Sample-to-answer centrifugal microfluidic droplet PCR platform for quantitation of viral load

Abstract

Droplet digital polymerase chain reaction (ddPCR) stands out as a highly sensitive diagnostic technique that is gaining traction in infectious disease diagnostics due to its ability to quantitate very low numbers of viral gene copies. By partitioning the sample into thousands of droplets, ddPCR enables precise and absolute quantification without relying on a standard curve. Despite these advantages, current ddPCR systems often exhibit relatively low levels of integration, and the analytical process remains dependent on elaborate workflows for up-front sample preparation.
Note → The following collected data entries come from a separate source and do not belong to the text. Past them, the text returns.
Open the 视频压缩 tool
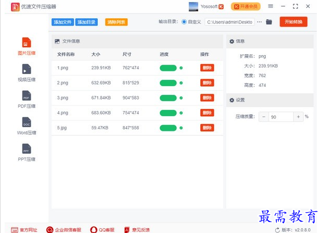The height and width of the screenshot is (233, 322). (x=26, y=72)
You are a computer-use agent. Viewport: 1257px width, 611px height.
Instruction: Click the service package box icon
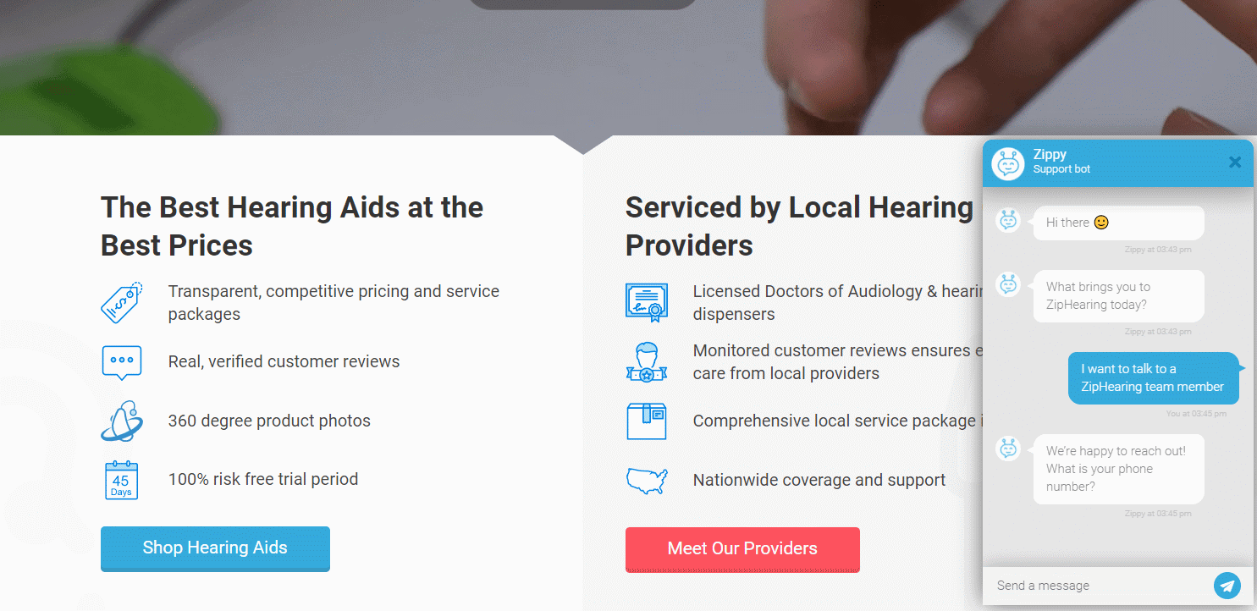(647, 421)
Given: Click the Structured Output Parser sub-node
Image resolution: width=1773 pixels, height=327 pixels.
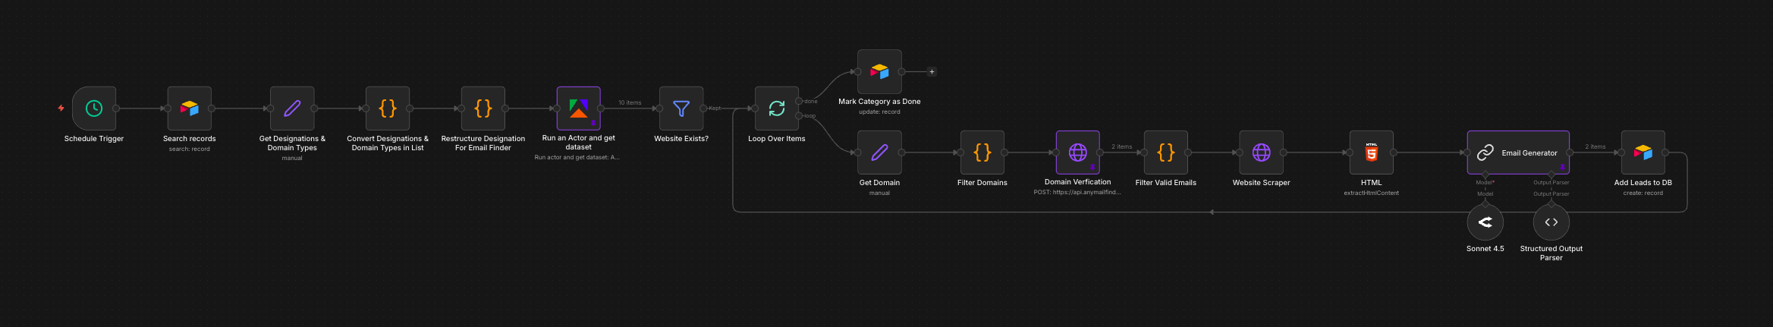Looking at the screenshot, I should [1551, 222].
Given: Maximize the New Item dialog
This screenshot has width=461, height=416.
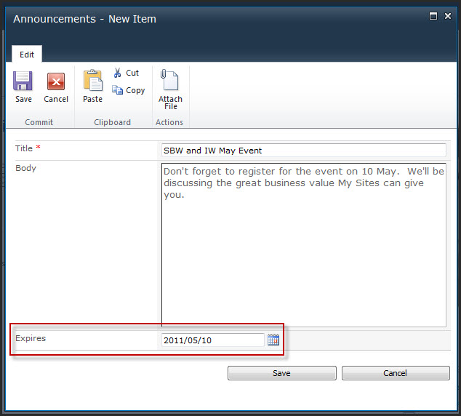Looking at the screenshot, I should tap(433, 15).
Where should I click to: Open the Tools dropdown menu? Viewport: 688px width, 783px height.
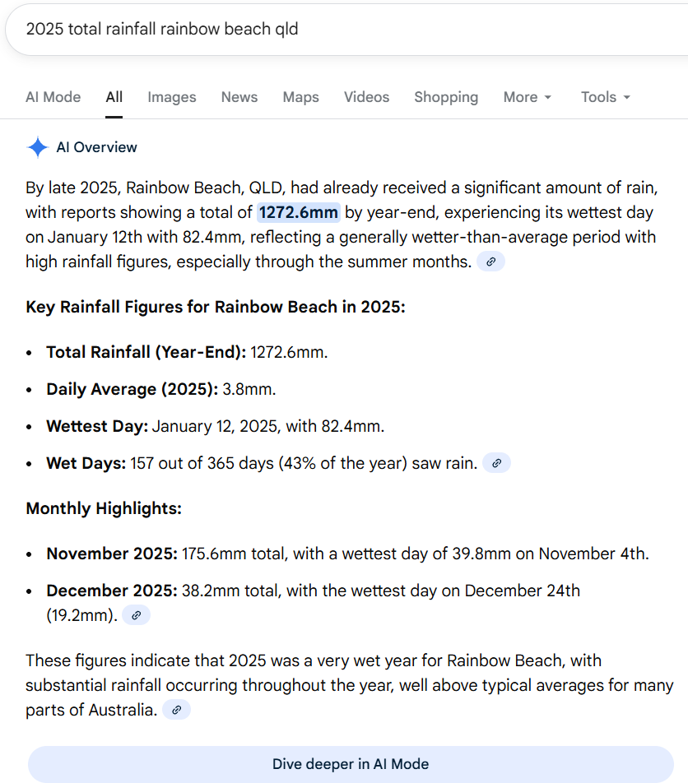605,97
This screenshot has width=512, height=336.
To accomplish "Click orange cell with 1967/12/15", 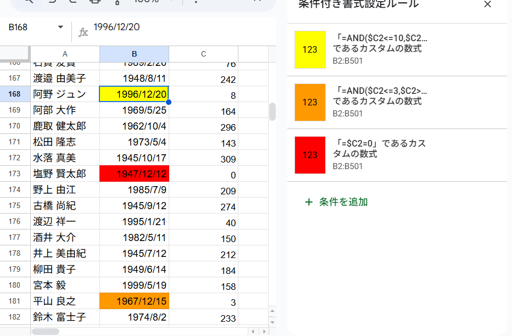I will pos(134,301).
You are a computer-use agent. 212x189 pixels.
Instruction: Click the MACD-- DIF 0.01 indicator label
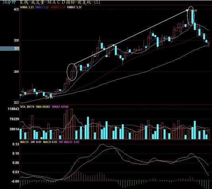[x=31, y=142]
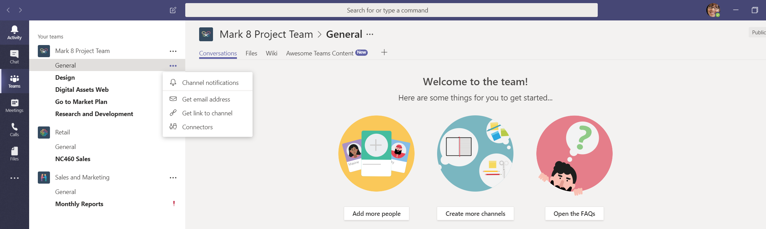766x229 pixels.
Task: Click Create more channels button
Action: click(475, 214)
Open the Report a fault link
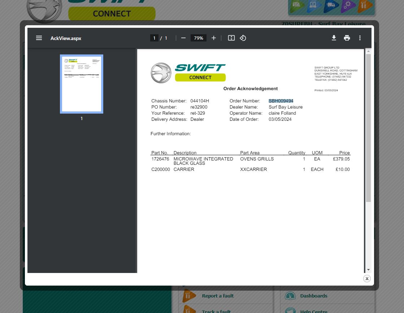This screenshot has height=313, width=404. 218,296
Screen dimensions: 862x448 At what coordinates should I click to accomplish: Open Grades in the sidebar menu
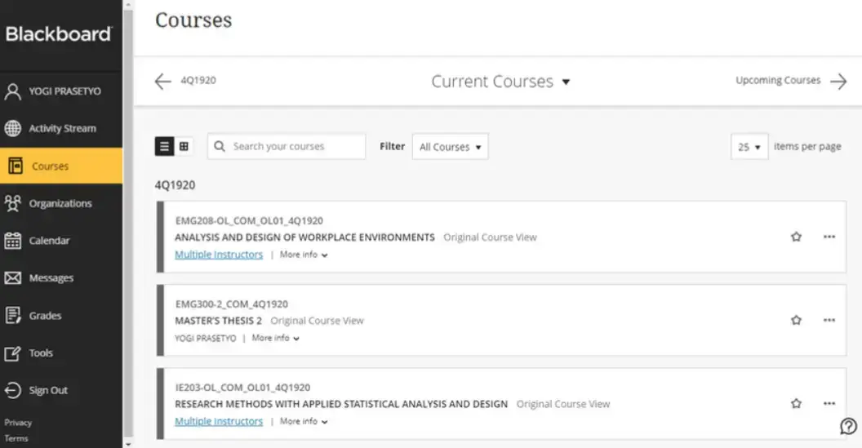[x=61, y=316]
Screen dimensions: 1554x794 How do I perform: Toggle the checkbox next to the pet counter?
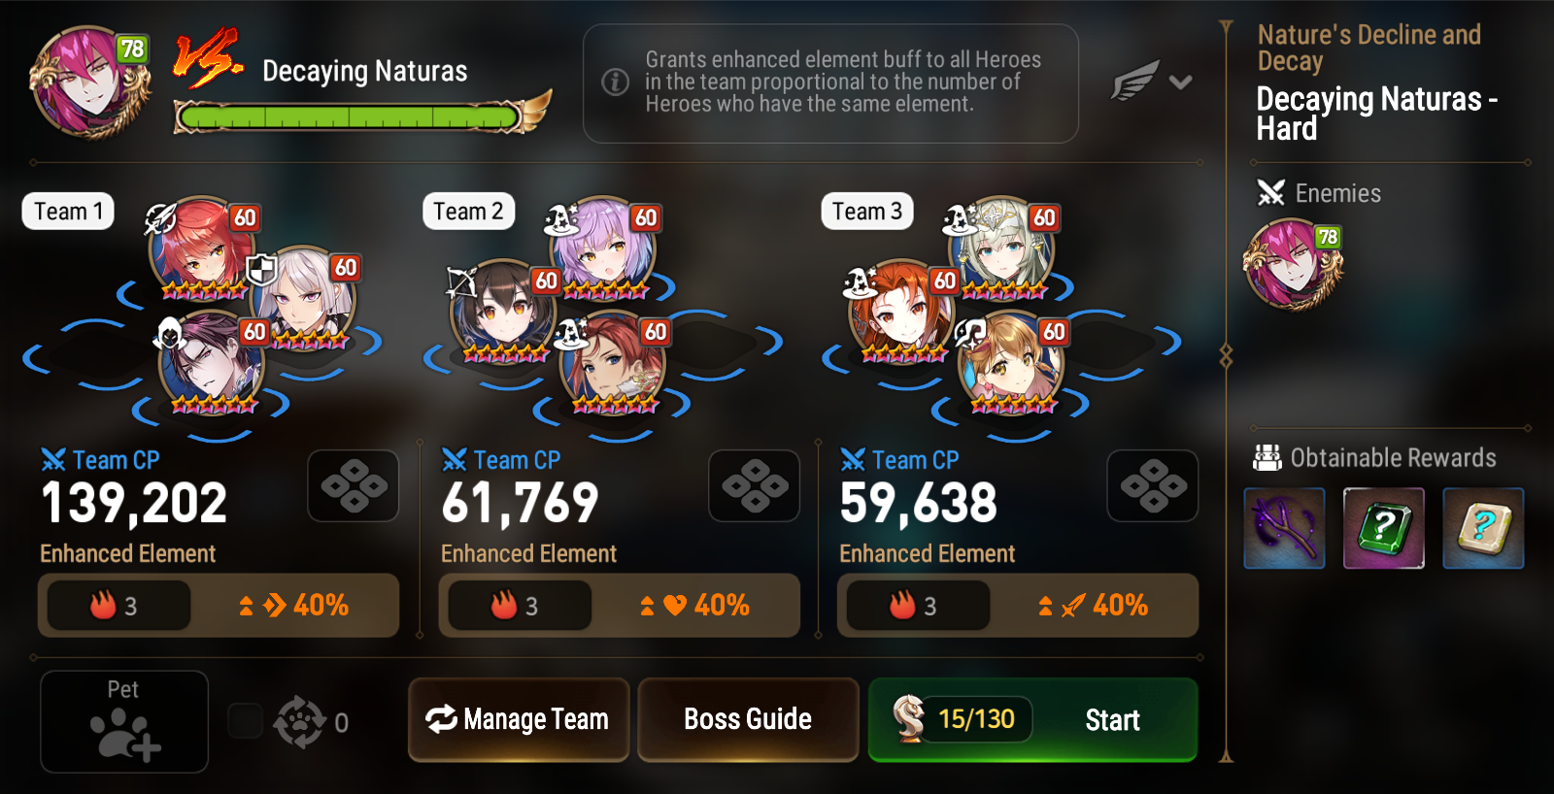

Here, we introduce a fully-integrated system seamlessly combining viral lysis, nucleic acid extraction, emulsification, reverse transcription (RT) ddPCR, and fluorescence readout within a sample-to-answer format. The system comprises a disposable microfluidic cartridge housing buffers and reagents required for the assay, and a centrifugal platform that allows for pneumatic actuation of liquids during rotation, enabling automation of the workflow. Highly monodisperse droplets (~50 µm in diameter) are produced using centrifugal step emulsification and automatically transferred to an integrated heating module for amplification, thus limiting shear-induced merging of droplets during thermal cycling. The platform is equipped with a miniature fluorescence microscope enabling on-chip automated read-out of droplets after RT-ddPCR. As a use case, we demonstrate sample-to-answer detection of SARS-CoV-2 N and E genes, along with RNase P endogenous reference, using hydrolysis probes and multiplexed amplification within single droplets, achieving a low limit of detection of 0.1 copy/µL. We also tested 14 nasopharyngeal swab specimens from patients and were able to accurately distinguish positive and negative SARS-CoV-2 samples with 100% accuracy, surpassing results obtained by conventional real-time amplification. Being fully integrated, the assay facilitates potential deployment outside of specialized laboratories, opening new possibilities for quantitative, high-sensitivity detection of pathogens.